Das große Geheimnis
(Pörnbach, rt)
Ein gut gehütetes Geheimnis rückt die Gemeinde Pörnbach ins Blickfeld der Öffentlichkeit. Vor 25 Jahren wurde von den dortigen Bürgervertretern nämlich beschlossen, mit öffentlichen Geldern den „Gasthof zur Post“ zu kaufen. Warum, das weiß zumindest offiziell scheinbar niemand so recht. Nun soll das unter Denkmalschutz stehende Gebäude hergerichtet werden. Das wird den Steuerzahler jedoch teuer zu stehen kommen und erneut ein kleines Vermögen kosten.
Gestrigen Abend stand der mit großer Wahrscheinlichkeit im Jahr 1809 erbaute Gasthof ein weiteres Mal auf der Tagesordnung einer Gemeinderatssitzung. Drei Gutachter betrachteten sich nämlich das historisch bedeutsame Gebäude genauer. Klaus Hacker vom Ingenieurbüro Grad erläuterte vor den Räten das Tragwerkgutachten und kam darin zu dem Schluss, dass es „vom Tragwerk her gar nicht so schlimm ausschaut.“ Er empfahl dem Gemeinderat jedoch ein Nutzungskonzept, dass möglichst geringe Anforderungen, etwa hinsichtlich des Brandschutzes, stellt. Dies sei aber Aufgabe eines gegebenenfalls dann noch hinzuzuziehenden Architekten.
Hausbock und Holzwurm
Keine guten Nachrichten brachte der Sachverständige Klaus Geith mit in die Sitzung. Jener war beauftragt, den Gasthof auf Befälle holzzerstörender Organismen, Schimmelpilzen sowie auf eine Belastung mit künstlichen Mineralfasern, organischen Holzschutzmittelwirkstoffen und ausblühfähige Salze zu untersuchen. Geith stellte neben einem (erloschenen) Hausbockbefall auch den Gewöhnlichen Nagekäfer (auch als Holzwurm bekannt), holzzerstörende Pilze und den Befall mit Faulholz-Insekten fest. Im Dachraum gebe es darüber hinaus eine „massive Belastung mit Holzschutzmitteln“. Und zwar mit dem Fungizid Pentachlorphenol und dem Herbizid Lindan. Die Dämmung der Obergeschossdecke sei mit alter Mineralfaser ausgestattet. All die Stoffe stünden im Verdacht, krebserregend zu sein.

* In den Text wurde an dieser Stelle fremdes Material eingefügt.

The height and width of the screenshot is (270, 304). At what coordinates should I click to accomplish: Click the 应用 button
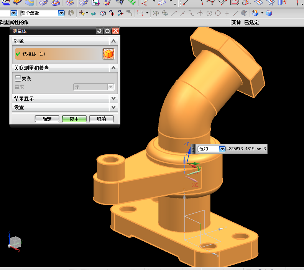[74, 119]
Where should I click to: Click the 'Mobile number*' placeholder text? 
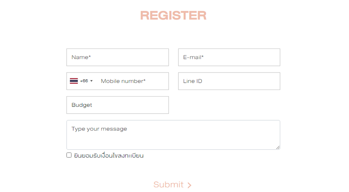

Weiterhin fand Geith großflächigen Schimmelpilzbefall vor, der am stärksten im ehemaligen Jugendtreff ist: „Ein ungewöhnlich starker Befall.“ Zudem stellte der Fachmann „eine hohe Salzbelastung insbesondere durch Chlorid“ fest. Sein Fazit: „Man kann natürlich mit entsprechend hohem Aufwand die Schadstoffbelastung so reduzieren, dass eine Nutzung möglich wäre.“ Sollte es zu einem Rückbau in dem Gebäude kommen, so schloss Geith das Zutagetreten weiterer Schäden jedoch nicht aus. Gemeinderat Johannes Hofner (WG Puch) stellte daraufhin die Frage, ob aufgrund der aktuellen Erkenntnisse die gegenwärtige gastronomische Nutzung der Räume in Gefahr sei. Dies verneinte Bürgermeister Helmut Bergwinkel (FUW). Vom TÜV-München sei speziell der Gastraum auf Schimmelsporen untersucht worden: „Das ist soweit in Ordnung.“ Man müsse dort akut nicht handeln.
Außerordentliches Denkmal
Der Ingolstädter Kirchenmaler Bernd Pfaller äußerte sich zu den denkmalpflegerischen Aspekten. Einen geradezu erschrockenen Eindruck machten einige Räte, als dieser klar formulierte: „Egal was herauskommt, das Gebäude muss erhalten werden!“ Das Gasthaus werde vom Freistaat Bayern als „außerordentliches Denkmal“ gewürdigt. Nach Gesprächen mit der Denkmalbehörde sei klar: „Irgendwelche Hintergedanken, das Gebäude abzureißen, zu reduzieren und großartig hier den Boden platt zu machen, wurde uns im Vorneherein gesagt, geht gar nicht.“ Die Ansage des Landesamts für Denkmalpflege sei eindeutig: „Das Ding muss saniert werden, egal wie; Abriss kommt nicht infrage.“ Hinsichtlich einer Sanierung machte Pfaller dem Gremium deutlich: „Der Aufwand ist natürlich erheblich.“ Eine Machbarkeitsstudie und Wirtschaftsberechnung müsse zunächst erstellt werden. Insgesamt gesehen sei es ein „riesiger Aufwand und es gehört einiges dazu, die Sanierung zu machen“.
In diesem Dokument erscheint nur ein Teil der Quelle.